TASK BRIEF
Copy out every line of text in the records below, word for word, and leave the pictures out.

* Start *

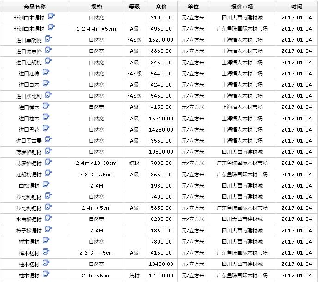Select the 商品名称 column header
Image resolution: width=318 pixels, height=282 pixels.
pyautogui.click(x=35, y=7)
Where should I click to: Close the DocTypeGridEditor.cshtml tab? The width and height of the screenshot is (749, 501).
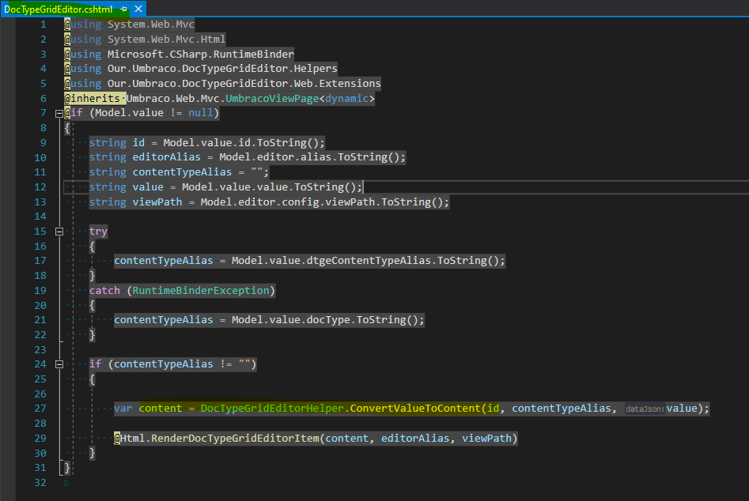coord(138,9)
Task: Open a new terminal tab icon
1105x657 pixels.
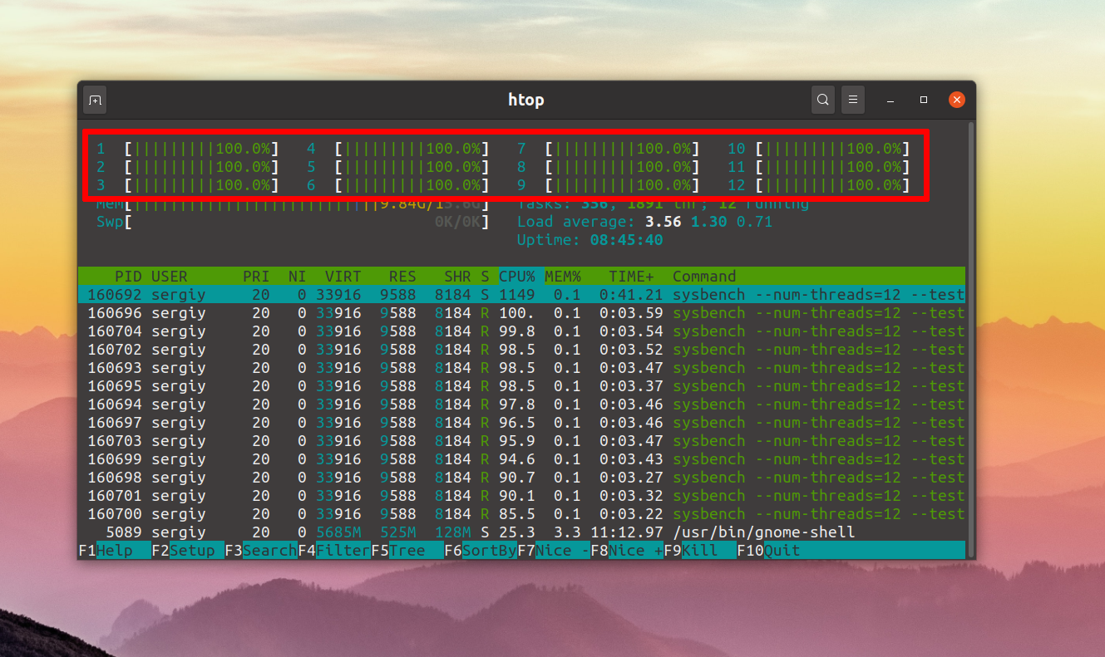Action: click(x=95, y=100)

* End *

EXERCISE ANSWER
Select the 商品名称 column header
Image resolution: width=318 pixels, height=282 pixels.
pyautogui.click(x=35, y=7)
Where should I click to: Close the DocTypeGridEditor.cshtml tab? The width and height of the screenshot is (749, 501).
coord(138,9)
Task: Open a new terminal tab icon
1105x657 pixels.
Action: click(x=95, y=100)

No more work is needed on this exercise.